PROMPT
Would you return the lines that run from the start of the data below to the line with "Task: Open legal", both included, exactly as written and without pictures?

SUPPLIED ENTRIES
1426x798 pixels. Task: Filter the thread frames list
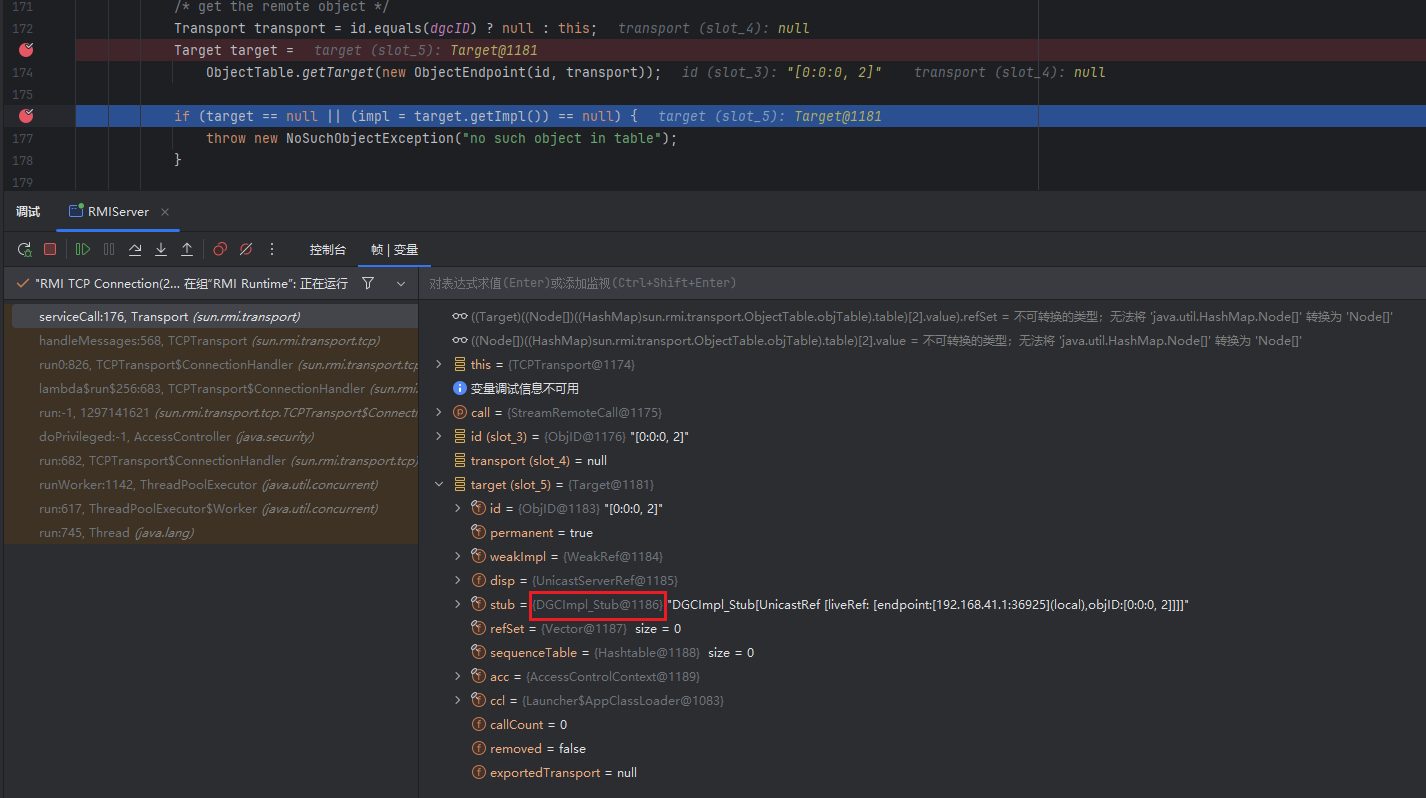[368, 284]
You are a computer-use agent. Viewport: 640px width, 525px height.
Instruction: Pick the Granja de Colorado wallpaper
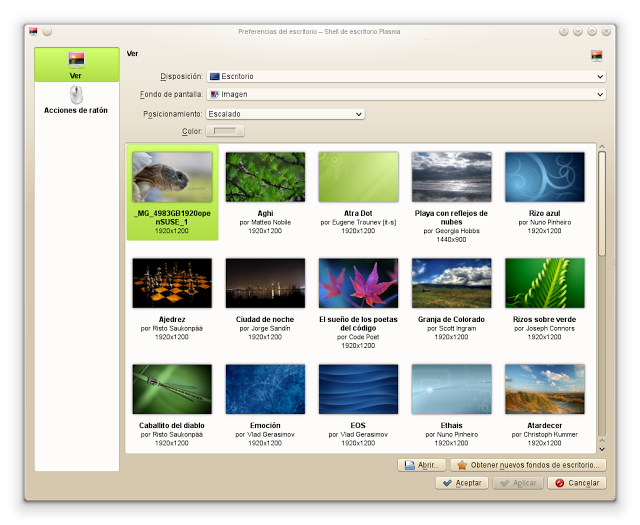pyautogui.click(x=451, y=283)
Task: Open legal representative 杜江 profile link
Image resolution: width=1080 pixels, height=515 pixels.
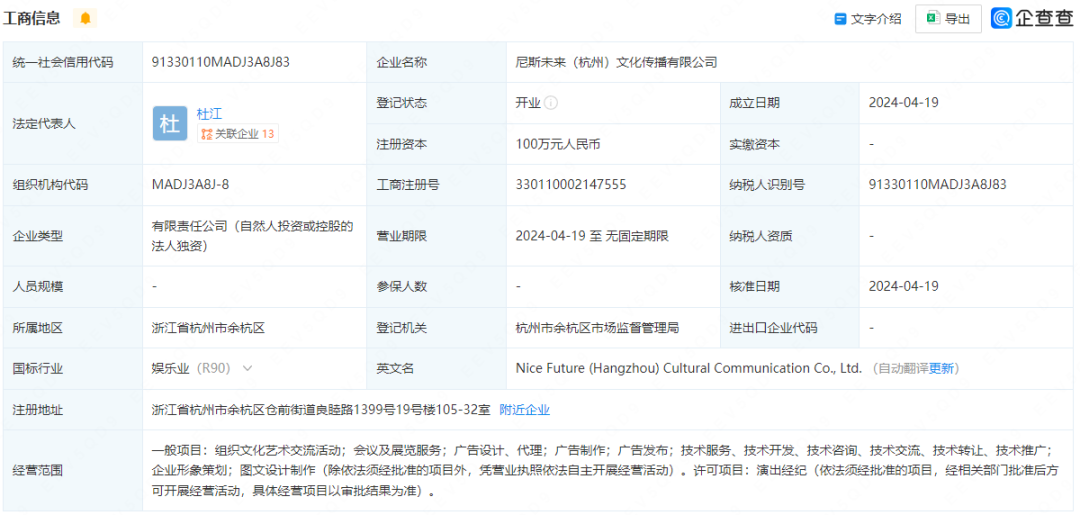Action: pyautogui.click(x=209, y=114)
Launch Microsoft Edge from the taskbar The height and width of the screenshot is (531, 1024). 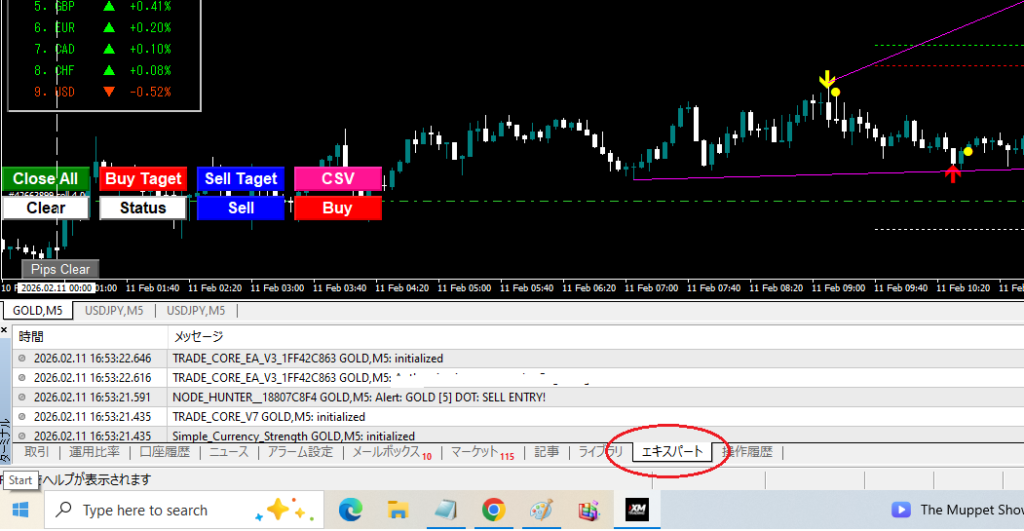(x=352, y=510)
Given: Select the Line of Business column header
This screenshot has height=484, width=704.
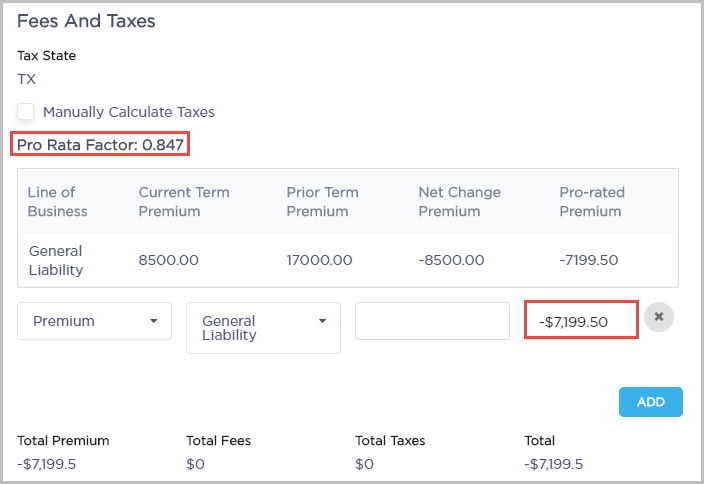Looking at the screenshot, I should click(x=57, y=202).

SOLVED EXERCISE
1426x798 pixels. Task: Filter the thread frames list
[368, 284]
You are a computer-use agent. Viewport: 640px width, 525px height.
Instruction: Pick the Granja de Colorado wallpaper
pyautogui.click(x=451, y=283)
Task: Open legal representative 杜江 profile link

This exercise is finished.